» Source extract:

######

The science of Superman

Warner Bros. Pictures
Could a real-life Superman leap into outer space? Not with the humanoid body he
has in the comic books and the movies - even if he was born on Krypton.


Hollywood is reviving the saga of the Man of Steel in a big way this month – and that serves to revive the debate over just how scientifically impossible Superman's powers are. As usual, there are grains of truth beneath the Hollywood hokum.

"Superman Returns" is having its invitation-only world premiere on Wednesday, leading up to the movie's nationwide release on June 28. Over the next week or so, we're likely to be inundated with articles analyzing the superhero's human side.

But what is Superman if not a Space Alien of Steel? From the start, the creators of the Superman saga clothed their hero's superpowers with an astrobiological explanation. For example, Superman is supposed to be so much stronger than mere humans because his anatomy is supposedly accustomed to the much stronger gravity of his home planet, Krypton.

That's what makes Seth Shostak eminently qualified to give the Superman saga a reality check. As senior astronomer at the SETI Institute in Mountain View, Calif., Shostak helps direct the real-life search for extraterrestrial intelligence  - and also muses on the shape of aliens to come in books such as "Sharing the Universe."

Shostak sees Superman as a great example of what not to look for in the search for alien life: "The fact that he's very humanoid in his appearance and behavior is of course a conceit that's adopted not only by the comic books, but also by Hollywood. ... If Superman looked like a typewriter, you'd end up having very little sympathy for his inner torment."

######

Stored records
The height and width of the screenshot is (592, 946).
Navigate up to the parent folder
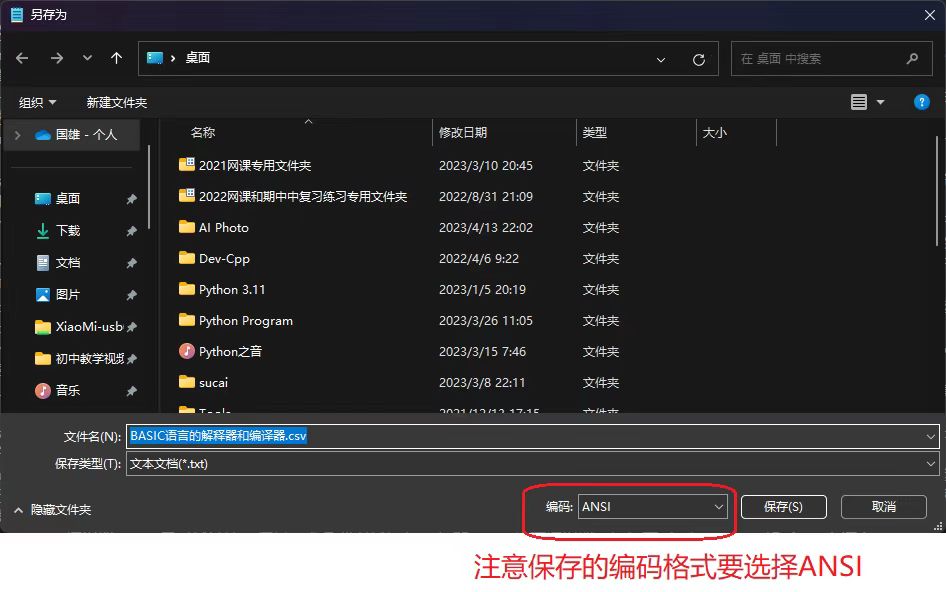[x=116, y=59]
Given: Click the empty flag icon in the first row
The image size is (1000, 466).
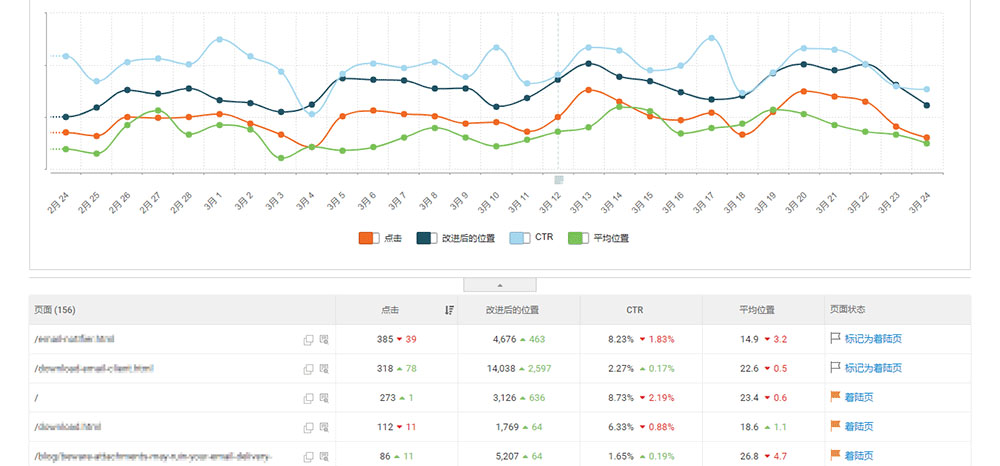Looking at the screenshot, I should coord(835,340).
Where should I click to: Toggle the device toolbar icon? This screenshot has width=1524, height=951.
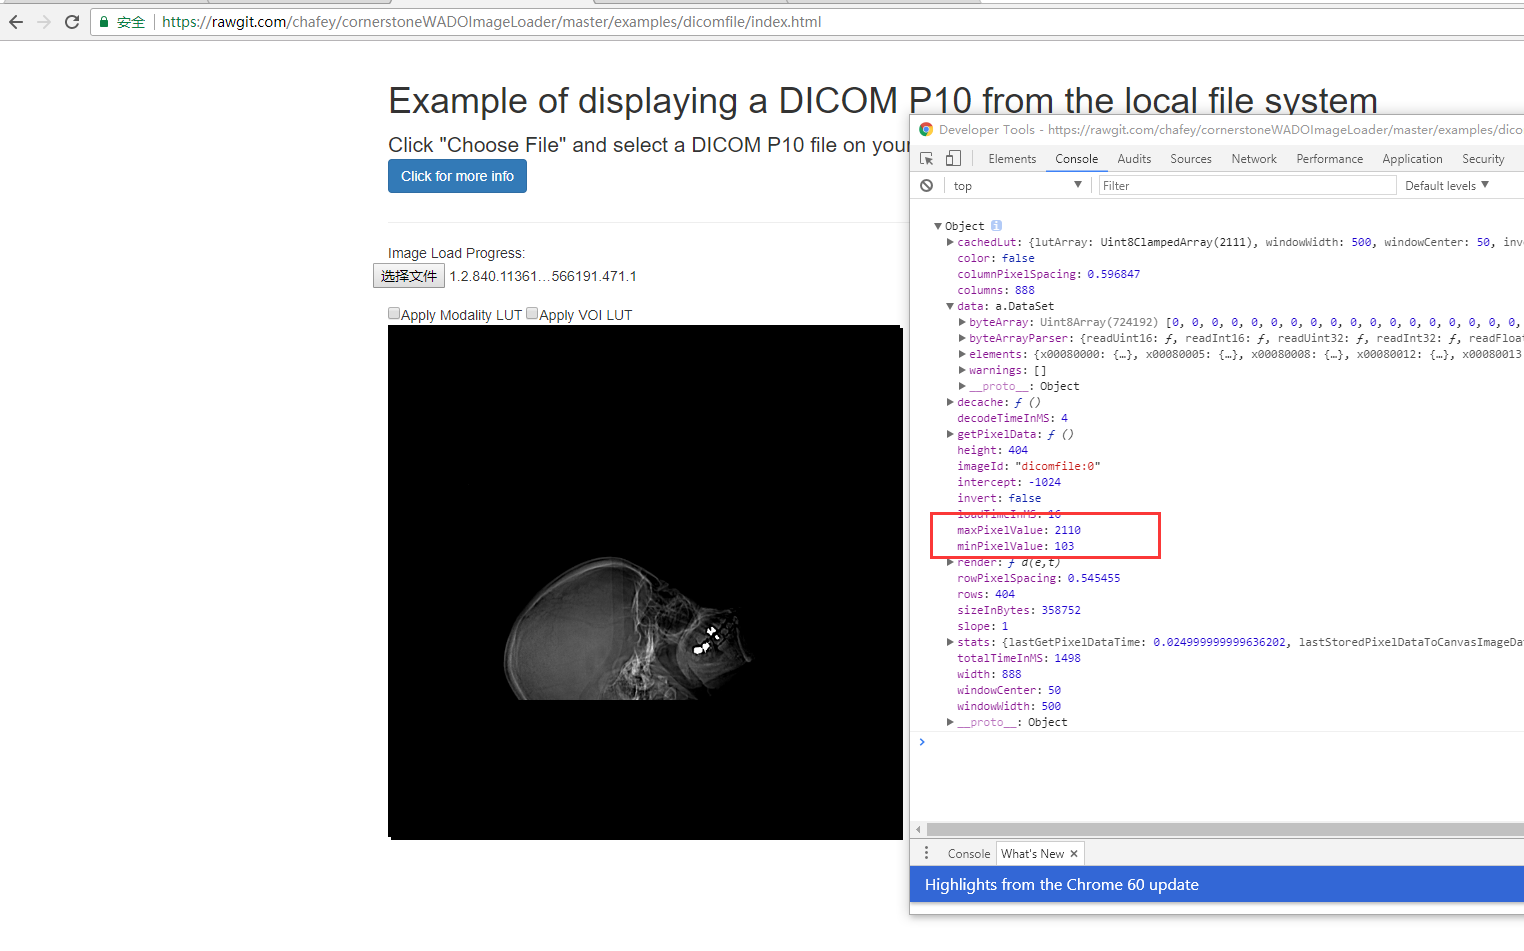tap(952, 157)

######

» What this exercise asks:
[1] From the Superman article, reproduce without changes the passage that starts with "Hollywood is reviving" and goes on through "the Hollywood hokum.".
[2] List each capitalized name or title that the Superman article uses to refer to the hero himself.
[3] Carry the Superman article forward from its final sentence with further text in the same vein.

» Outputs for the tasks:
[1]
Hollywood is reviving the saga of the Man of Steel in a big way this month – and that serves to revive the debate over just how scientifically impossible Superman's powers are. As usual, there are grains of truth beneath the Hollywood hokum.

[2]
Superman
Man of Steel
Space Alien of Steel

[3]
Some scientists, such as Simon Conway Morris, assert that the same basic body plan that has served so well on Earth would probably turn up on other planets where life takes root. If this sort of cosmic evolutionary convergence is the norm, it may well be that intelligent life elsewhere would look more like the fictional Superman than like Shostak's typewriter. But even then, Shostak sees plenty of reasons why Superman couldn't live up to his superpowers.

  • "He still walks upright, and that suggests that the high-gravity environment wasn't too high," Shostak said. "If the gravity's really high, you're probably down on all fours, or all sixes." And obviously, there's no way a human-looking musculature would be capable of leaping tall buildings. "The only way he can do that is if he's built in fundamentally different ways."
  • Then there's the energy requirements for all those feats of strength. "It takes a lot of energy to hurtle a 200-pound guy around," Shostak said. The Man of Steel would have to spend most of his time consuming some pretty high-octane fuel to run faster than a speeding bullet.
  • As for Krypton, the physical factors of planet formation dictate that a planet significantly more massive than Earth would be a gas giant, with an atmosphere of methane or ammonia. "He would spend a lot of time sniffing the chemicals used for cleaning bathrooms," Shostak joked.

By now, you're probably protesting that "Superman Returns" is only a summer action movie, with no pretense of being a documentary. So there's no sense in complaining too much about fictional physics. In fact, professors such as the University of Minnesota's James Kakalios have been using superhero science as a teaching aid for years.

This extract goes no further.